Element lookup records
>>

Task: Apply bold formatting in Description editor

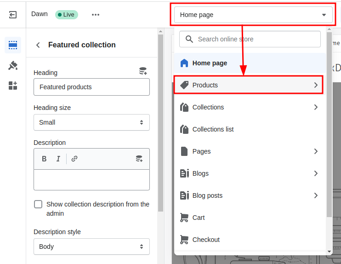Action: (x=45, y=159)
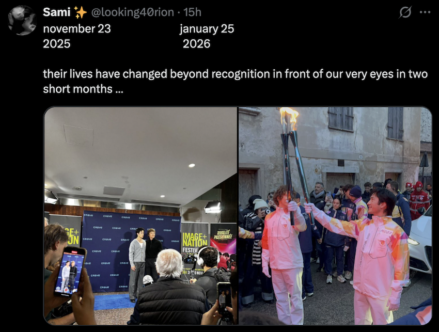The width and height of the screenshot is (439, 332).
Task: Open the right photo of the torch relay
Action: tap(335, 216)
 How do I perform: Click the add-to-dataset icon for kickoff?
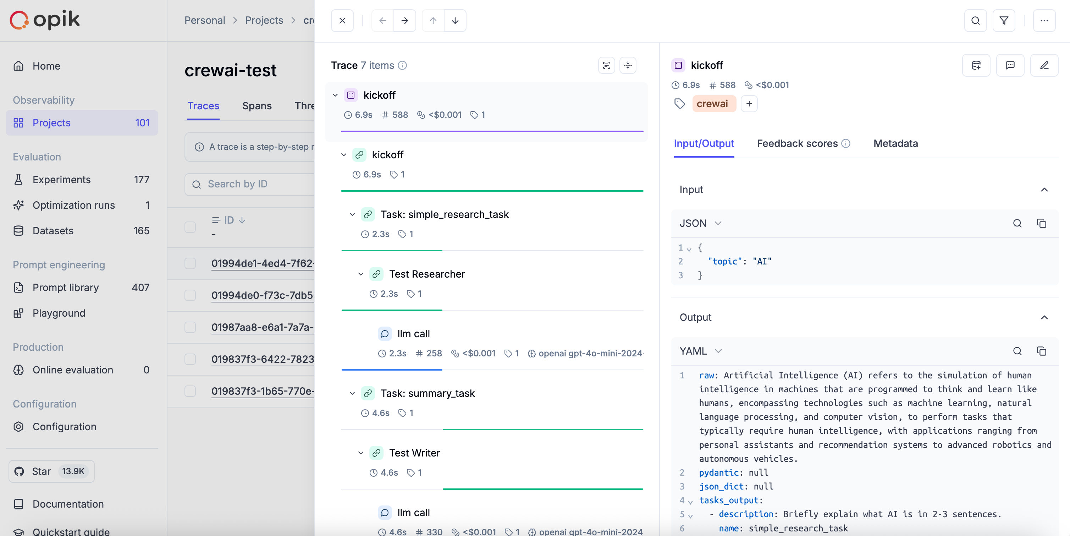point(976,65)
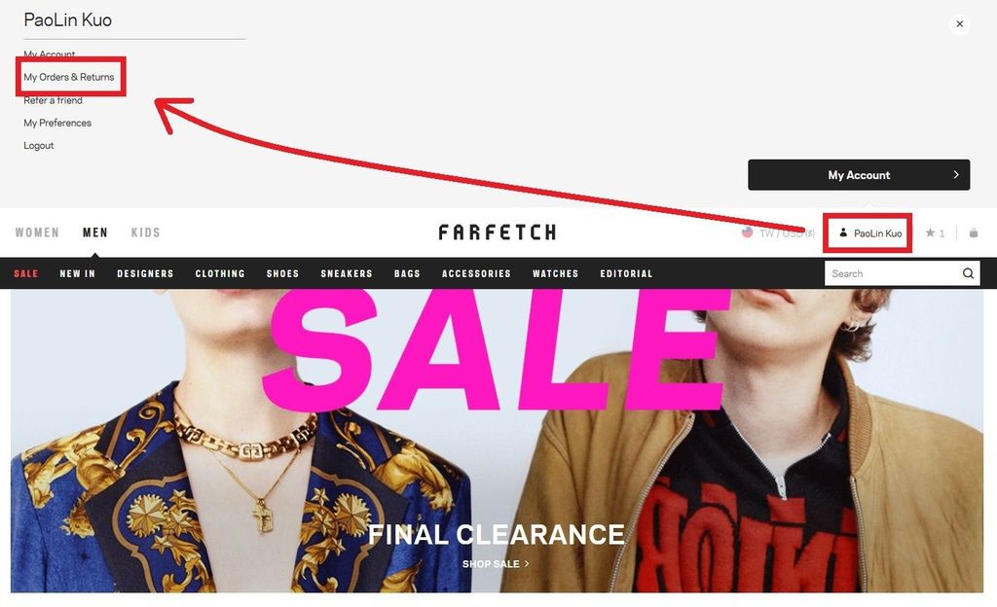Open the DESIGNERS navigation item

pyautogui.click(x=145, y=273)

<<

- _DESCRIPTION OF THE TASK_: Reproduce all of these lines with "add-to-dataset" substituted by "save-to-dataset" and nothing else altered. Omit the pictures from your answer.

- _REPLY_:
Task: Apply bold formatting in Description editor

Action: (x=45, y=159)
The width and height of the screenshot is (439, 332).
Task: Open the right photo of the torch relay
Action: tap(335, 216)
 How do I perform: Click the save-to-dataset icon for kickoff?
point(976,65)
Open the DESIGNERS navigation item

pyautogui.click(x=145, y=273)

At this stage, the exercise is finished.